When Dara Hill was a young child, her parents looked around Detroit to find the right school for her.

They wanted an educational environment that celebrated diversity, culture and creative learning.

The Reading and Language Arts associate professor said her parents found the perfect place for her. Hill attended Burton International School, when it was located at Cass and Peterborough.

“My experiences there made me want to be a teacher. Economic, racial and cultural diversity were all nestled in that one school,” she said. “There were kids of attorneys and kids who lived in the projects. We all felt like we belonged.”

And Hill she wants a similar enriching experience for her daughter, Norah, 5.

To find the right school—and to help other Detroit parents do the same—Hill and a group of core parents started the Best Classroom Project, a social media group of more than 300 members.

Best Classroom Project members have visited and reported on a number of Detroit’s public, private and charter schools. It’s made up of Detroit residents with children looking to enter school, like Hill, or families who are relocating to the Motor City.

The group meets every month to organize daytime school visits and share information. They average one school visit every two weeks, Hill said. The Facebook group is open for any family considering  public, private or charter schools in Detroit to join.

She said what they are doing is similar to what her parents did when looking for a school in the 1970s; they’re just doing their research. But, since the Detroit schools landscape looks so different today, they have a more formulated approach.

Hill said the Detroit Schools have had hardships since she attended DPS.

Almost 15 years ago, the school system had 200,000 students. Now there are less than 50,000. Neighborhood schools have had to close. In the past five years, DPS has shut down 80 schools.

But that doesn’t mean that there aren’t still great options.

“There are many choices to look through—public, private and charter. We are getting our foot in the door of these schools. That’s the only way to see what they are really like and if they are a good fit for our kids. And, contrary to what you see in the media, we’ve seen that there are good schools in Detroit,” she said. “I have made it my research agenda to look at all of the schools, even those that haven’t generated as much interest. I will at least go in and visit and report out to the group.”

Hill, who has classroom experience at both the elementary school and middle school level, helped create a detailed checklist for parents to take on school visits.

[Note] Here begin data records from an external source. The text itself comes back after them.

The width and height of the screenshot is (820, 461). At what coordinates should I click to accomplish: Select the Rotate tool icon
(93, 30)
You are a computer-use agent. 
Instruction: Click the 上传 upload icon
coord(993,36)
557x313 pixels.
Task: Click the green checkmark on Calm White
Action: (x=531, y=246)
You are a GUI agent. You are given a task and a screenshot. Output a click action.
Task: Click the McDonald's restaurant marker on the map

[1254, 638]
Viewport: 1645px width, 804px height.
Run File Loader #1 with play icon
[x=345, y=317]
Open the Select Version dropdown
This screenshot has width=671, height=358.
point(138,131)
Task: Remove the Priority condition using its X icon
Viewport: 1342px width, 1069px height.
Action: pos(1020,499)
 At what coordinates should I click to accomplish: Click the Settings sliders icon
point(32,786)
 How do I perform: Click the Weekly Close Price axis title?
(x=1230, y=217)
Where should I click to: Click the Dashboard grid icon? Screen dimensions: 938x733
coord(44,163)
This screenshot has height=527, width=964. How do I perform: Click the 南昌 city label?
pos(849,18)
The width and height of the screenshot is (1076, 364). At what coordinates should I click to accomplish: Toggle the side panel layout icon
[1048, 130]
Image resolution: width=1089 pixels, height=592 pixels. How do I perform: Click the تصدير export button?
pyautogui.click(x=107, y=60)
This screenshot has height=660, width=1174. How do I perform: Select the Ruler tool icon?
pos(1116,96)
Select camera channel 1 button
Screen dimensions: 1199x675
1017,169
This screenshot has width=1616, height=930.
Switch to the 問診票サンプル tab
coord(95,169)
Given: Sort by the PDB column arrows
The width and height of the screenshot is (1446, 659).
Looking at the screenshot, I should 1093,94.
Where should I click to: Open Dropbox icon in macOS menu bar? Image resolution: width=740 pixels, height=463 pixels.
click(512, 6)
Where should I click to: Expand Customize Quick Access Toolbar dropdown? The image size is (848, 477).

Some questions include: What does the library look like? Do the children have artwork on the walls? Are teachers given flexibility to run their classrooms and use different instruction methods? Is the school diverse? How do administrators and teachers interact to build the school community and reach out to parents and the broader community?

“We don’t want parents to go in blindly. Through the Best Classroom Checklist, we want to give them ideas on what to look for,” she said.

Hill said parents in the Best Classroom Project are looking to find the best school to fit their child’s needs.

“One school is not going to work for everybody, but I do think that it’s possible for everybody to find their place in our city,” she said.

With only one more academic year before Hill enrolls Norah in an elementary school —she currently attends UM-Dearborn’s Early Childhood Education Center and will stay there for kindergarten—there is another important step for the Hills to take: Norah will visit the classrooms too.

“The Best Classroom Project has helped us narrow down our choices. Next year, we’ll have Norah experience the schools and see how she feels,” Hill said. “After all, this is about finding the best place for your child to thrive.”

Even after a school is chosen for Norah, Hill said she wants to stay involved in the overall Detroit schools landscape, and pass the information along to the next group of families.

“The Best Classroom Project is an investment in the community and in our children. I’ve seen how it has made a difference to parents, in our neighborhood and in our schools,” she said. “As Detroit residents, we need to continue looking for ways to improve things for this next generation.”